Do this: According to the SSH Version 2 passage, how does SSH run by default if the ip ssh version command is not configured?

Information About Secure Shell Version 2 Support
Secure Shell Version 2
The Secure Shell Version 2 Support feature allows you to configure SSH Version 2.
The configuration for the SSH Version 2 server is similar to the configuration for SSH Version 1. The ip ssh version command defines the SSH version to be configured. If you do not configure this command, SSH by default runs in compatibility mode; that is, both SSH Version 1 and SSH Version 2 connections are honored.
Note |
SSH Version 1 is a protocol that has never been defined in a standard. If you do not want your device to fall back to the undefined protocol (Version 1), you should use the ip ssh version command and specify Version 2. |
The ip ssh rsa keypair-name command enables an SSH connection using the Rivest, Shamir, and Adleman (RSA) keys that you have configured. Previously, SSH was linked to the first RSA keys that were generated (that is, SSH was enabled when the first RSA key pair was generated). This behavior still exists, but by using the ip ssh rsa keypair-name command, you can overcome this behavior. If you configure the ip ssh rsa keypair-name command with a key pair name, SSH is enabled if the key pair exists or SSH will be enabled if the key pair is generated later. If you use this command to enable SSH, you are not forced to configure a hostname and a domain name, which was required in SSH Version 1 of the Cisco software.

Entries provided:
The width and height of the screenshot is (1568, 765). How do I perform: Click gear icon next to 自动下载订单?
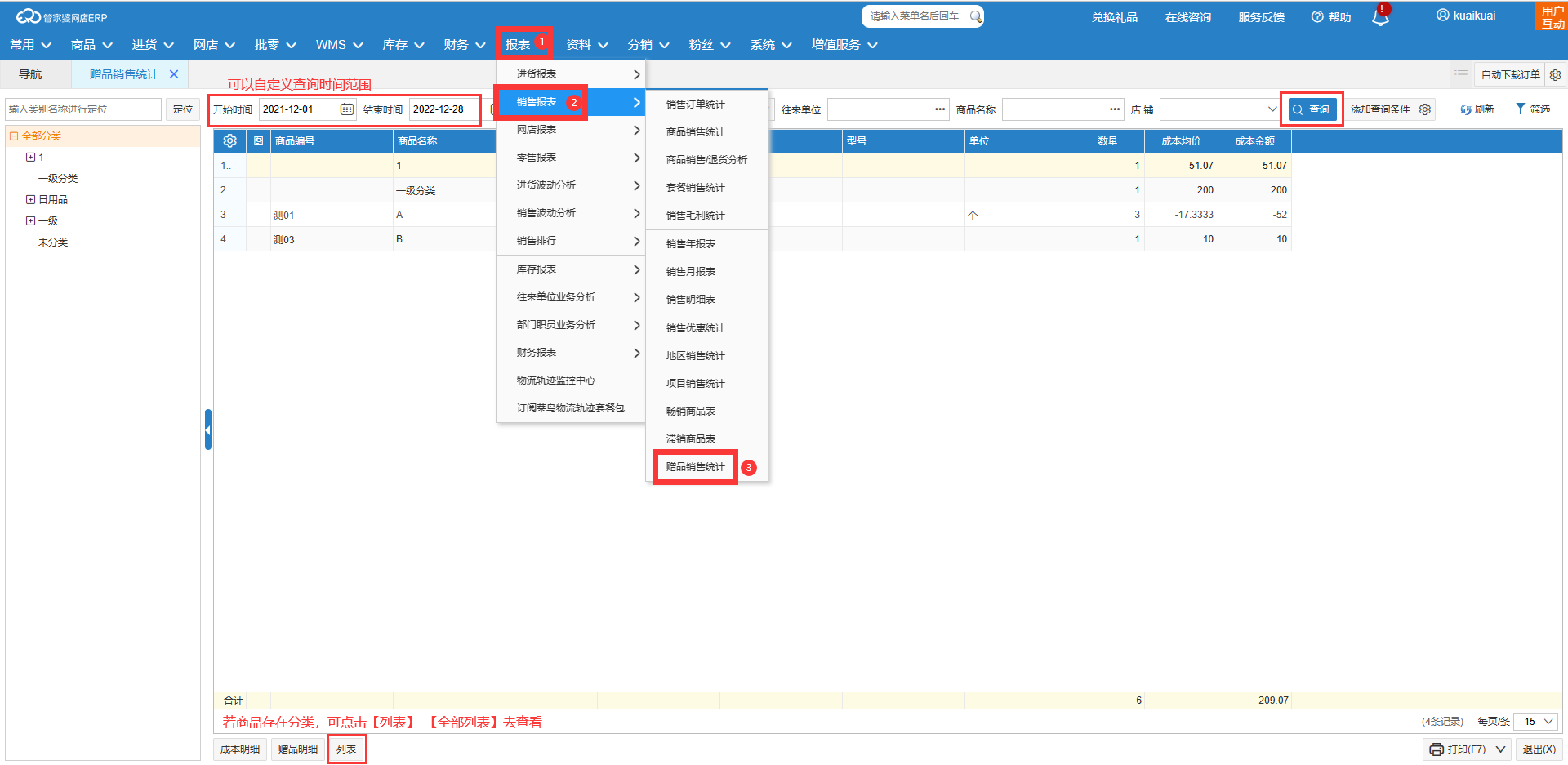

==

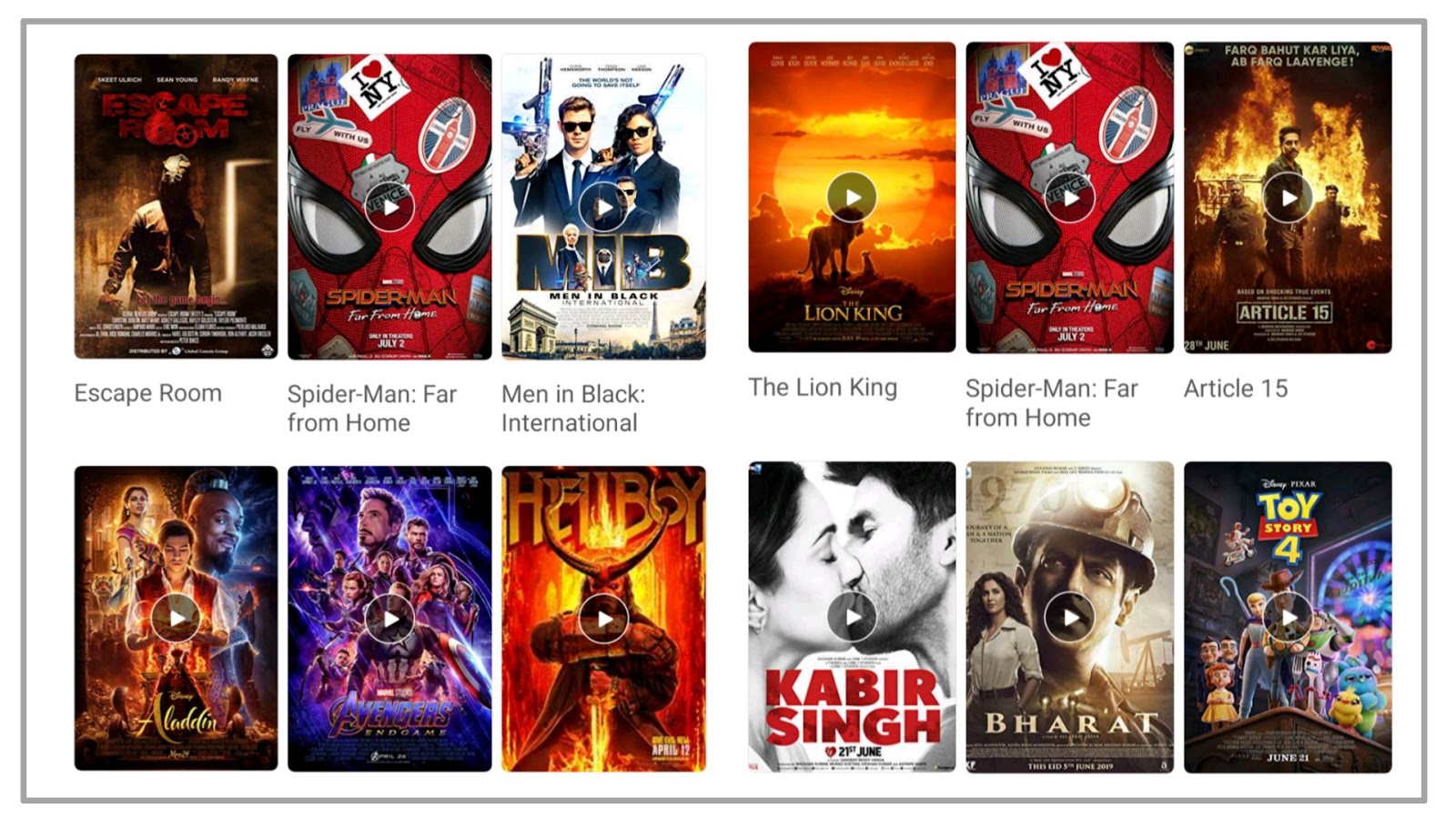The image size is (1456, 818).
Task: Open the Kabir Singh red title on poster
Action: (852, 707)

Output: It runs in compatibility mode, so both SSH Version 1 and SSH Version 2 connections are honored.